[Word and element location data]
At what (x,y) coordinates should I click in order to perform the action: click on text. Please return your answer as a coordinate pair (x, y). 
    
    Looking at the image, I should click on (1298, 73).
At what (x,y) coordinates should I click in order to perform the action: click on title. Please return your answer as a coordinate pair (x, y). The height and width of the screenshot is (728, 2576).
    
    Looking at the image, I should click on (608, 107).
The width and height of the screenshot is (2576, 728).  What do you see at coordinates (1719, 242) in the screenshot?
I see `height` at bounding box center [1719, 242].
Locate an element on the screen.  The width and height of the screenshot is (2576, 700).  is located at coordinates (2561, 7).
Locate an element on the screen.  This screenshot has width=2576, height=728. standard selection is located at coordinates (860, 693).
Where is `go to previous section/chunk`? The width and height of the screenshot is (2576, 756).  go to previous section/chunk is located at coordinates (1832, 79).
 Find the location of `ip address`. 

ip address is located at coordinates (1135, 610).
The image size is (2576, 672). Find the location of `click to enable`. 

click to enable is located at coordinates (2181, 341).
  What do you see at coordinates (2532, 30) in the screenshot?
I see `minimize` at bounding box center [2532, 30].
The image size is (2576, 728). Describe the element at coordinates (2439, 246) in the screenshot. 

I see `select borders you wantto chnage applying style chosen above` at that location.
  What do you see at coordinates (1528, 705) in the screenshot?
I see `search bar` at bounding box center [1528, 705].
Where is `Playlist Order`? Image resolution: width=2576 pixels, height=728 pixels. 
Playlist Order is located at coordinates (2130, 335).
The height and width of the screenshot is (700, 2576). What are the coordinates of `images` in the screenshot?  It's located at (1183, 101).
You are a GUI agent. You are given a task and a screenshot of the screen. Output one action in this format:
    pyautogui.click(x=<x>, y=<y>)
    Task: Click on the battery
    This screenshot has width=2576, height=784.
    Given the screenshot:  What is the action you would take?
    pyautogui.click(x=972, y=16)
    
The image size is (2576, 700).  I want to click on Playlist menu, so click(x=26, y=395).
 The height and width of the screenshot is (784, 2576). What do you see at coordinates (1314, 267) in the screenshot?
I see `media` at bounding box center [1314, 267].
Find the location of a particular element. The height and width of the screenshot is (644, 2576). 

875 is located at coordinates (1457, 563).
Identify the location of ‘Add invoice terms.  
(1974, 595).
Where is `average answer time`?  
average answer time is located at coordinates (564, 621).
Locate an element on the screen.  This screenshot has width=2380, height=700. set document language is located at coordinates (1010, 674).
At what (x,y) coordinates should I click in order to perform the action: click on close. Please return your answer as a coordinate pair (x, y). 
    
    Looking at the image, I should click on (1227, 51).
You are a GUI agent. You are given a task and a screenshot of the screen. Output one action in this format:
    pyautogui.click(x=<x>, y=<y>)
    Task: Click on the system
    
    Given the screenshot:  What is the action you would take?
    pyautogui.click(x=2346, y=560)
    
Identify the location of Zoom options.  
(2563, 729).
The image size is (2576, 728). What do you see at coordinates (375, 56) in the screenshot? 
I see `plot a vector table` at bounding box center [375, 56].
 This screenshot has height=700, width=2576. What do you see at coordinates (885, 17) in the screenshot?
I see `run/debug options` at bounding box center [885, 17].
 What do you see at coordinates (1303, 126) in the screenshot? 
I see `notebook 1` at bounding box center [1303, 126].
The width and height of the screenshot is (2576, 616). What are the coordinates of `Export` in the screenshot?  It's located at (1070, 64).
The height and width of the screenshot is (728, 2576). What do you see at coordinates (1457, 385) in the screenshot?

## EXERCISE AIM
Render the lines above as a JSON list of strings, one string per line, with blank lines omitted.

## FINISHED EXERCISE
[
  "At what (x,y) coordinates should I click in order to perform the action: click on text. Please return your answer as a coordinate pair (x, y). ",
  "    Looking at the image, I should click on (1298, 73).",
  "At what (x,y) coordinates should I click in order to perform the action: click on title. Please return your answer as a coordinate pair (x, y). The height and width of the screenshot is (728, 2576).",
  "    Looking at the image, I should click on (608, 107).",
  "The width and height of the screenshot is (2576, 728).  What do you see at coordinates (1719, 242) in the screenshot?",
  "I see `height` at bounding box center [1719, 242].",
  "Locate an element on the screen.  The width and height of the screenshot is (2576, 700).  is located at coordinates (2561, 7).",
  "Locate an element on the screen.  This screenshot has width=2576, height=728. standard selection is located at coordinates (860, 693).",
  "Where is `go to previous section/chunk`? The width and height of the screenshot is (2576, 756).  go to previous section/chunk is located at coordinates (1832, 79).",
  " Find the location of `ip address`. ",
  "ip address is located at coordinates (1135, 610).",
  "The image size is (2576, 672). Find the location of `click to enable`. ",
  "click to enable is located at coordinates (2181, 341).",
  "  What do you see at coordinates (2532, 30) in the screenshot?",
  "I see `minimize` at bounding box center [2532, 30].",
  "The image size is (2576, 728). Describe the element at coordinates (2439, 246) in the screenshot. ",
  "I see `select borders you wantto chnage applying style chosen above` at that location.",
  "  What do you see at coordinates (1528, 705) in the screenshot?",
  "I see `search bar` at bounding box center [1528, 705].",
  "Where is `Playlist Order`? Image resolution: width=2576 pixels, height=728 pixels. ",
  "Playlist Order is located at coordinates (2130, 335).",
  "The height and width of the screenshot is (700, 2576). What are the coordinates of `images` in the screenshot?  It's located at (1183, 101).",
  "You are a GUI agent. You are given a task and a screenshot of the screen. Output one action in this format:",
  "    pyautogui.click(x=<x>, y=<y>)",
  "    Task: Click on the battery",
  "    This screenshot has width=2576, height=784.",
  "    Given the screenshot:  What is the action you would take?",
  "    pyautogui.click(x=972, y=16)",
  "The image size is (2576, 700).  I want to click on Playlist menu, so click(x=26, y=395).",
  " The height and width of the screenshot is (784, 2576). What do you see at coordinates (1314, 267) in the screenshot?",
  "I see `media` at bounding box center [1314, 267].",
  "Find the location of a particular element. The height and width of the screenshot is (644, 2576). ",
  "875 is located at coordinates (1457, 563).",
  "Identify the location of ‘Add invoice terms.  ",
  "(1974, 595).",
  "Where is `average answer time`?  ",
  "average answer time is located at coordinates (564, 621).",
  "Locate an element on the screen.  This screenshot has width=2380, height=700. set document language is located at coordinates (1010, 674).",
  "At what (x,y) coordinates should I click in order to perform the action: click on close. Please return your answer as a coordinate pair (x, y). ",
  "    Looking at the image, I should click on (1227, 51).",
  "You are a GUI agent. You are given a task and a screenshot of the screen. Output one action in this format:",
  "    pyautogui.click(x=<x>, y=<y>)",
  "    Task: Click on the system",
  "    Given the screenshot:  What is the action you would take?",
  "    pyautogui.click(x=2346, y=560)",
  "Identify the location of Zoom options.  ",
  "(2563, 729).",
  "The image size is (2576, 728). What do you see at coordinates (375, 56) in the screenshot? ",
  "I see `plot a vector table` at bounding box center [375, 56].",
  " This screenshot has height=700, width=2576. What do you see at coordinates (885, 17) in the screenshot?",
  "I see `run/debug options` at bounding box center [885, 17].",
  " What do you see at coordinates (1303, 126) in the screenshot? ",
  "I see `notebook 1` at bounding box center [1303, 126].",
  "The width and height of the screenshot is (2576, 616). What are the coordinates of `Export` in the screenshot?  It's located at (1070, 64).",
  "The height and width of the screenshot is (728, 2576). What do you see at coordinates (1457, 385) in the screenshot?"
]